Dunque, l’Europa dovrebbe prendere esempio da Londra?
Sì, è un bell’esempio che non dovremmo lasciar cadere nel vuoto per appropriarcene, dato che è compatibile con la ripresa della nostra crescita in un momento di grave difficoltà complessiva continentale e facilita la discesa del rapporto debito/Pil.
Dovrebbe essere, quindi, Bruxelles a portare avanti questa politica che prevede investimenti pubblici, magari tramite l’emissione di debito comune, come richiesto da Draghi?
Occorre prendere atto che non c’è sufficiente coesione tra i Paesi europei per pensare di poter cedere la politica fiscale nazionale e centralizzare la gestione dei fondi come negli Usa. Non è una questione di sovranismo, ma di giusti interessi nazionali da tutelare.
Cosa occorre fare allora?
Bisogna comprendere che questa politica fiscale espansiva può essere attuata dai singoli Stati membri. È vero che ci sarà minor coordinamento e che quindi sarà possibile una qualche perdita di sinergia, ma riusciremo almeno a ottenere un consenso per una politica che aiuterà tutta l’Ue a uscire da una palude che rischia di far saltare per sempre il progetto europeo.
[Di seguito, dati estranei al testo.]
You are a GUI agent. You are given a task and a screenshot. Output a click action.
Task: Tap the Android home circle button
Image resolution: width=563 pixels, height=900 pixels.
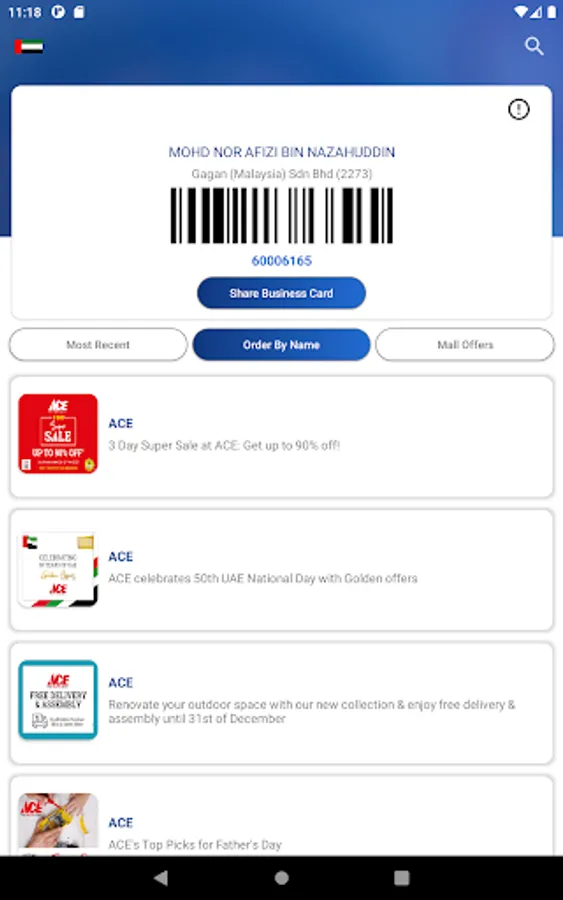[281, 877]
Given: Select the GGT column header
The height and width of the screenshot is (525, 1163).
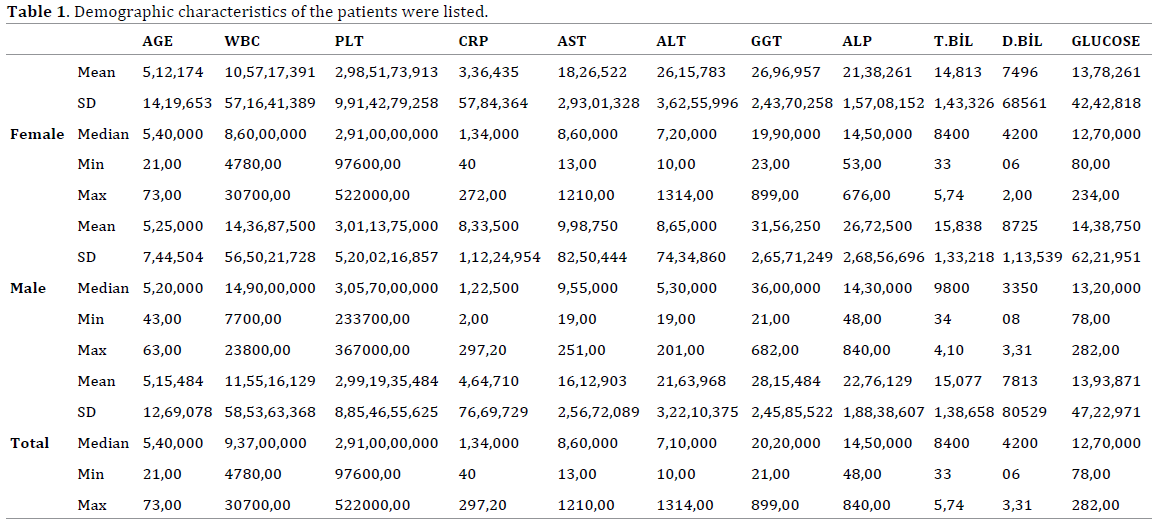Looking at the screenshot, I should point(767,41).
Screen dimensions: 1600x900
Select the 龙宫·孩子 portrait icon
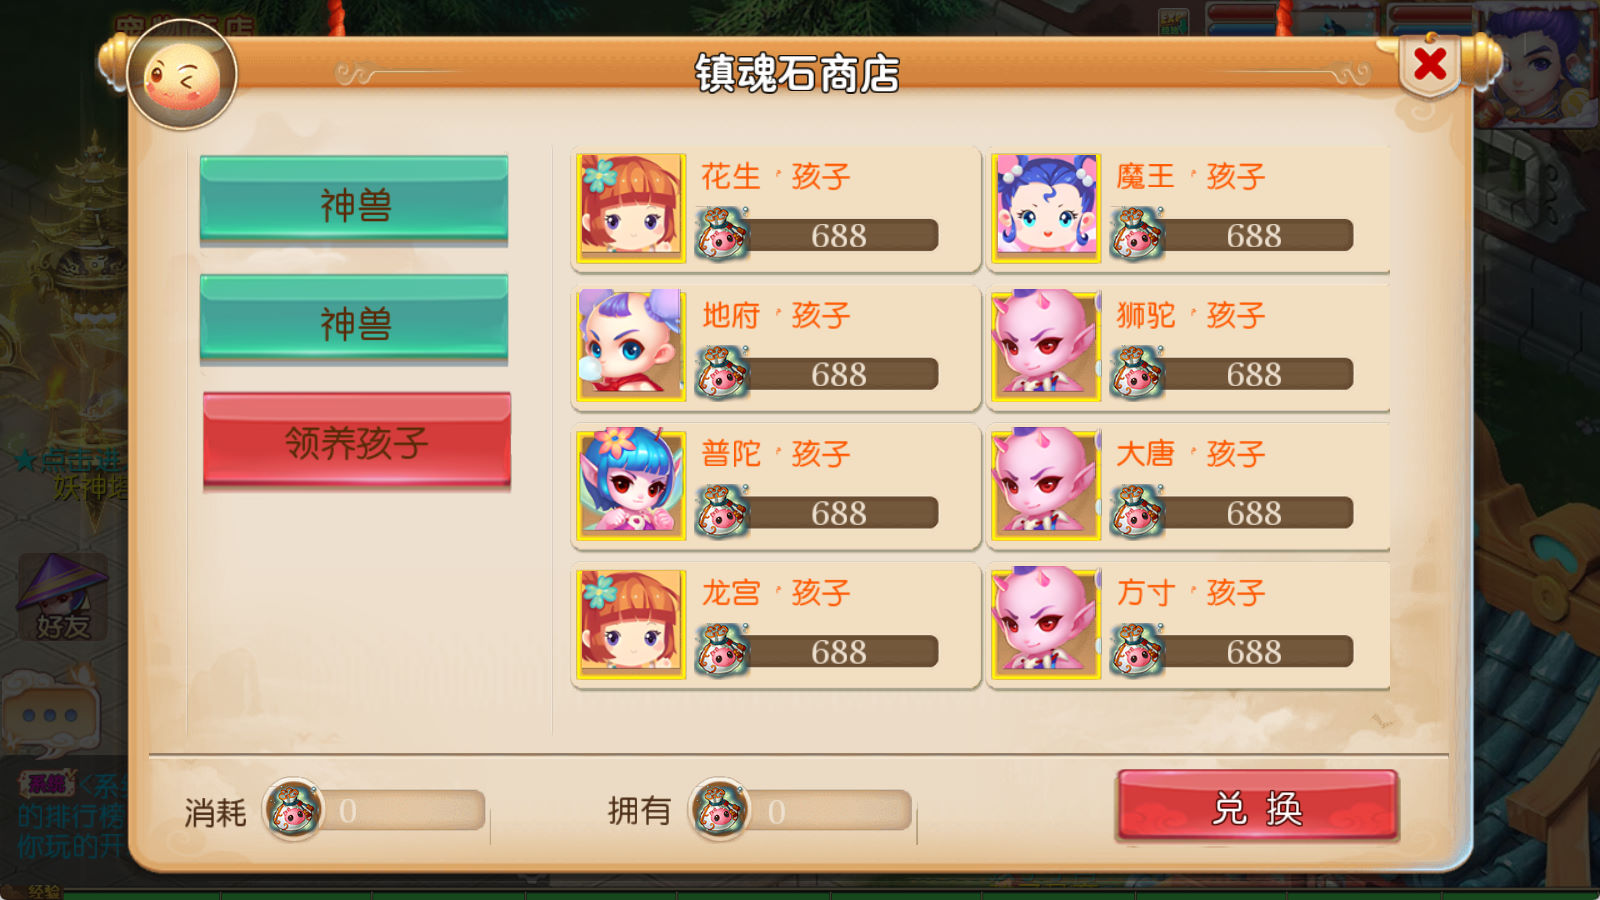[x=632, y=624]
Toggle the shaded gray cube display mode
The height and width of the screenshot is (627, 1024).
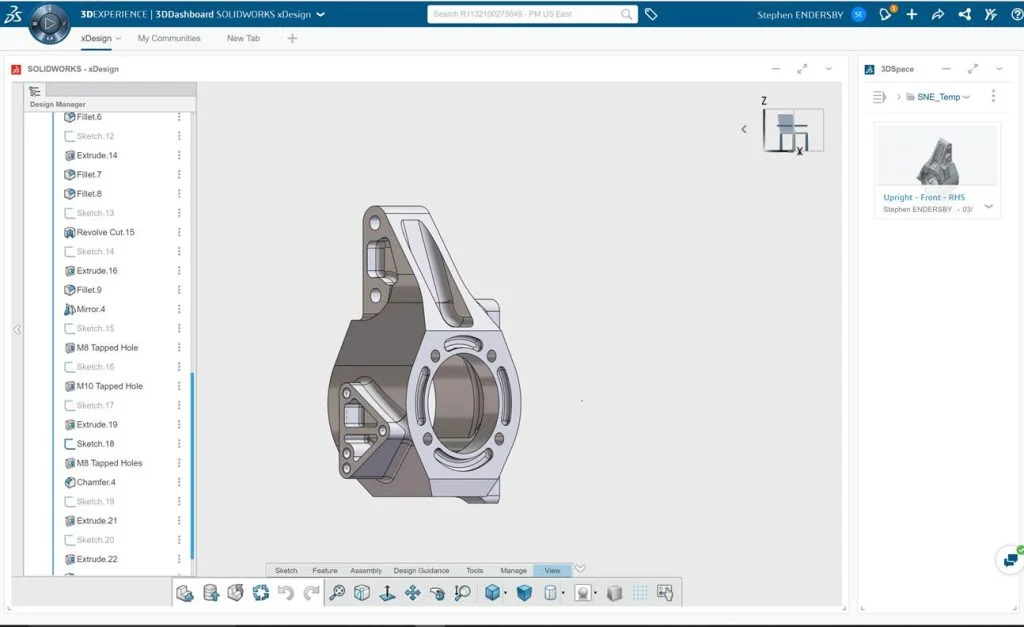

Non dimentichiamo che la Germania dovrebbe andare al voto a febbraio e che tra meno di tre anni ci saranno le presidenziali francesi, che potrebbero essere vinte dal Rassemblement National.
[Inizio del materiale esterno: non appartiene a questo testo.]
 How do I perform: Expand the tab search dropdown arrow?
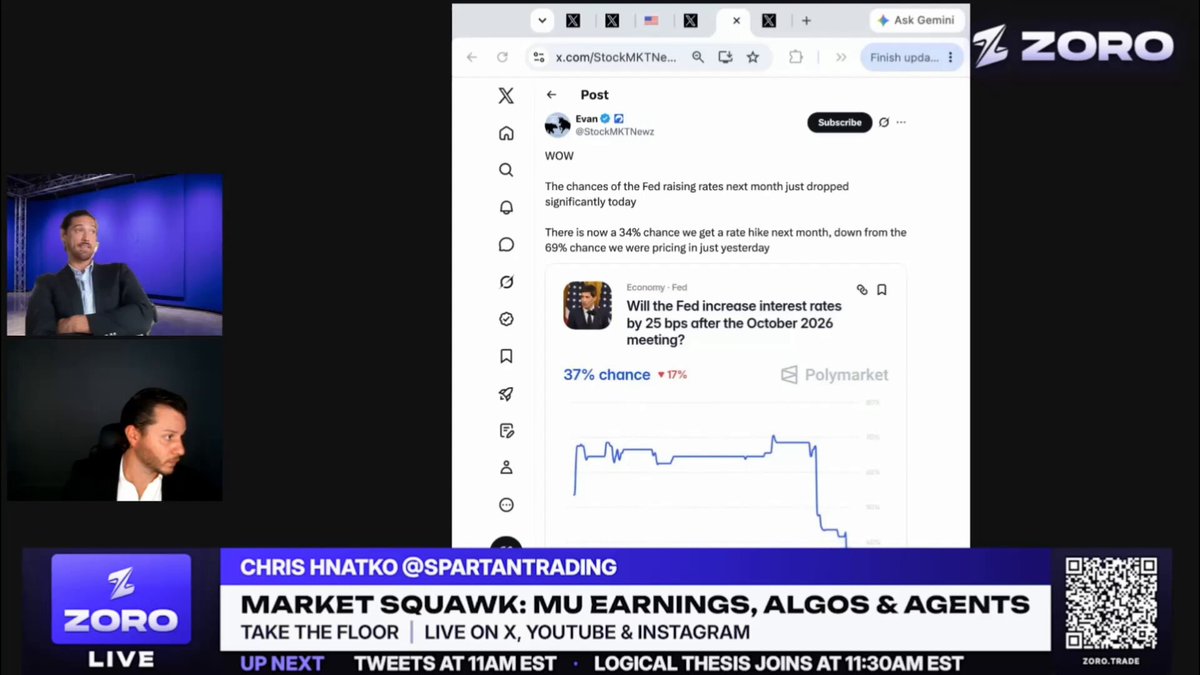(542, 20)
La Germania sarebbe d’accordo con questo tipo di politica fiscale europea?
Non trascurerei la gioia dei Socialdemocratici per essersi liberati, anche a costo del rischio di elezioni anticipate, del peso austero nella coalizione dei Liberali, che ha bloccato in questi anni l’evidente necessità per la Germania di una politica fiscale espansiva. Che se messa in atto da Berlino, chiaramente non potrebbe non essere adottata anche dagli altri Paesi membri. Ovviamente l’Italia dovrebbe anche garantire l’attuazione di una vera spending review, che è cosa diversa dai tagli lineari che rischiano di danneggiare l’economia, comprensiva di una riqualificazione delle stazioni appaltanti visto che il Pnrr sta dimostrando che non funzionano.
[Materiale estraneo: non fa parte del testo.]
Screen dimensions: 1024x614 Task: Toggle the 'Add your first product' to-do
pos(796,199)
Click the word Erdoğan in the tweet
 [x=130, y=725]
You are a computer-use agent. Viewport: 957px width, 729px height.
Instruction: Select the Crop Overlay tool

Per far sì che ci sia la golden rule sugli investimenti bisognerebbe, comunque, modificare il Patto di stabilità che, come detto prima, è stato riformato pochi mesi fa…
È vero. Ma anche per il debito comune europeo occorrerebbe mettere mano ai Trattati. Oggi, però, c’è poco da disquisire sul debito comune, va fatto debito nazionale immediatamente, perché avrà la stessa potenza e non richiederà la lunga attesa necessaria a che tutti i Governi e i popoli europei siano pronti a un passaggio federativo così importante.